## WORK REQUEST
In the listing that follows, count the lines holding the word "computer" and report only that number.
● ● ● ●
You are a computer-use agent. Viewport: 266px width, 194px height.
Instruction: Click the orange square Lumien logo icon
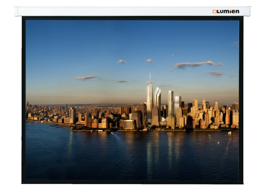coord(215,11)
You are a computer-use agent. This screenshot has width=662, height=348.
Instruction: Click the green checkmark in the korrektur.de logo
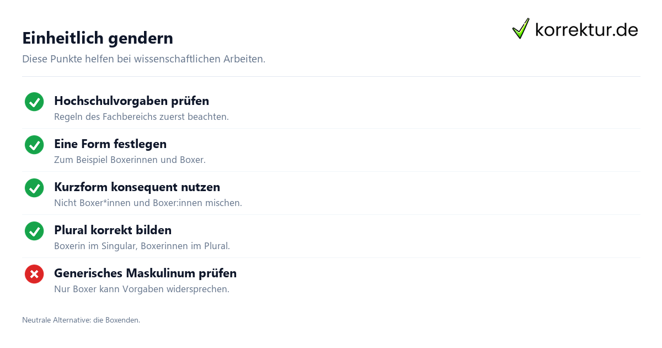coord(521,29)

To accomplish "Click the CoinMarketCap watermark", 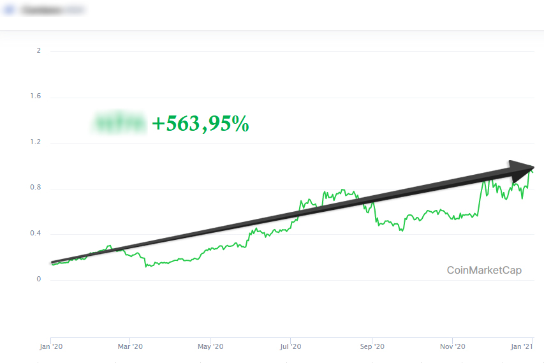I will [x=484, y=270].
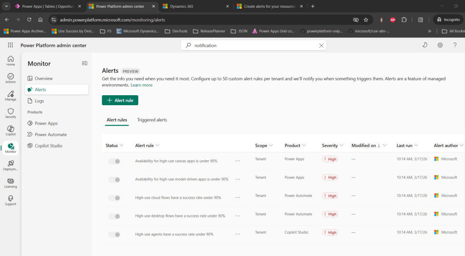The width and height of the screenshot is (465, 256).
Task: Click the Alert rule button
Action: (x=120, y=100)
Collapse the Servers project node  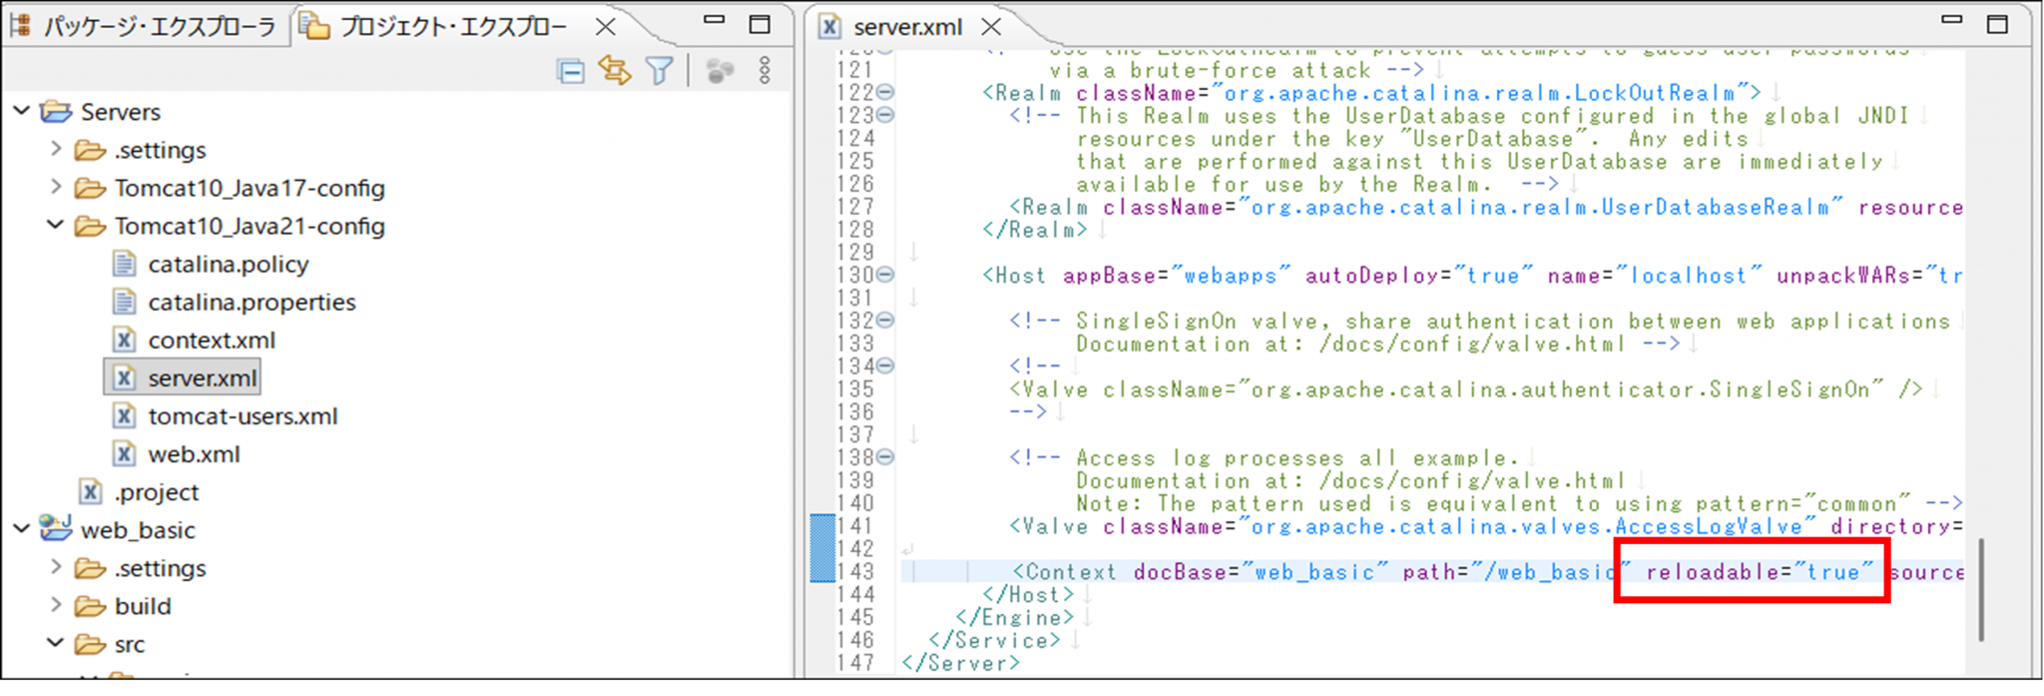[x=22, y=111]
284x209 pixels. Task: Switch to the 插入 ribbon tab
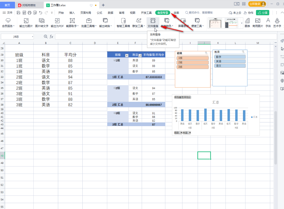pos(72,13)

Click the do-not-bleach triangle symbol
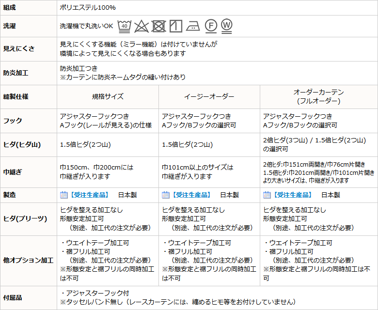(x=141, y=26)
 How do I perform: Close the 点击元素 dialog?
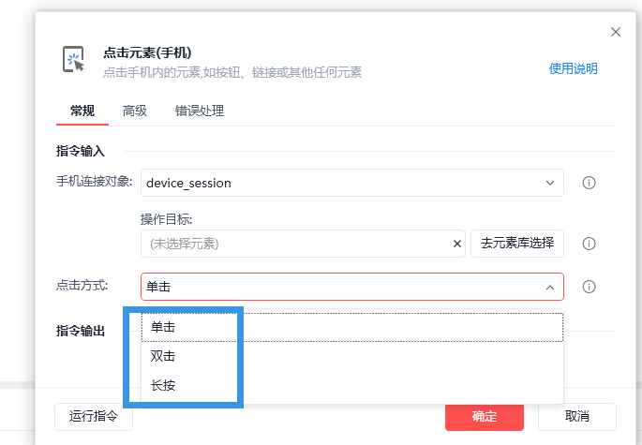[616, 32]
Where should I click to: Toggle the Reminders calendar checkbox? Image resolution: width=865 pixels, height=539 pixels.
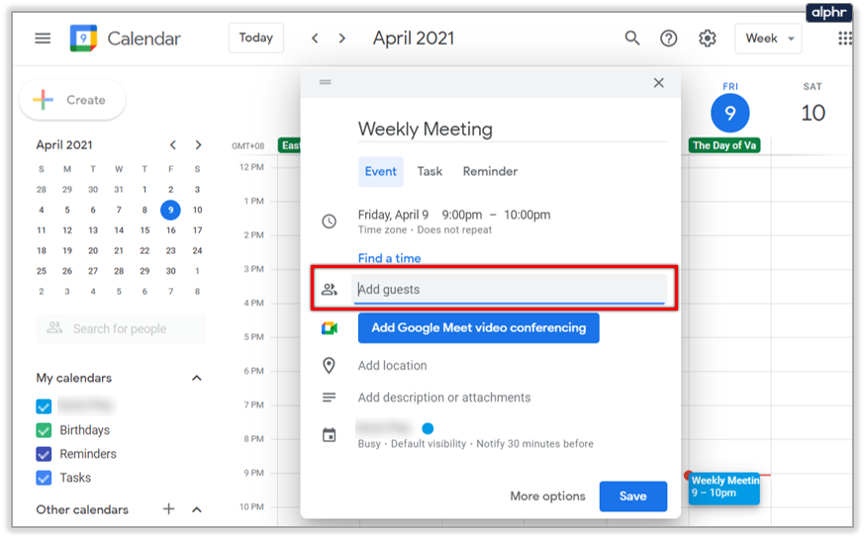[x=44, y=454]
● ● ● ●
## REPLY TO THE EXERCISE
2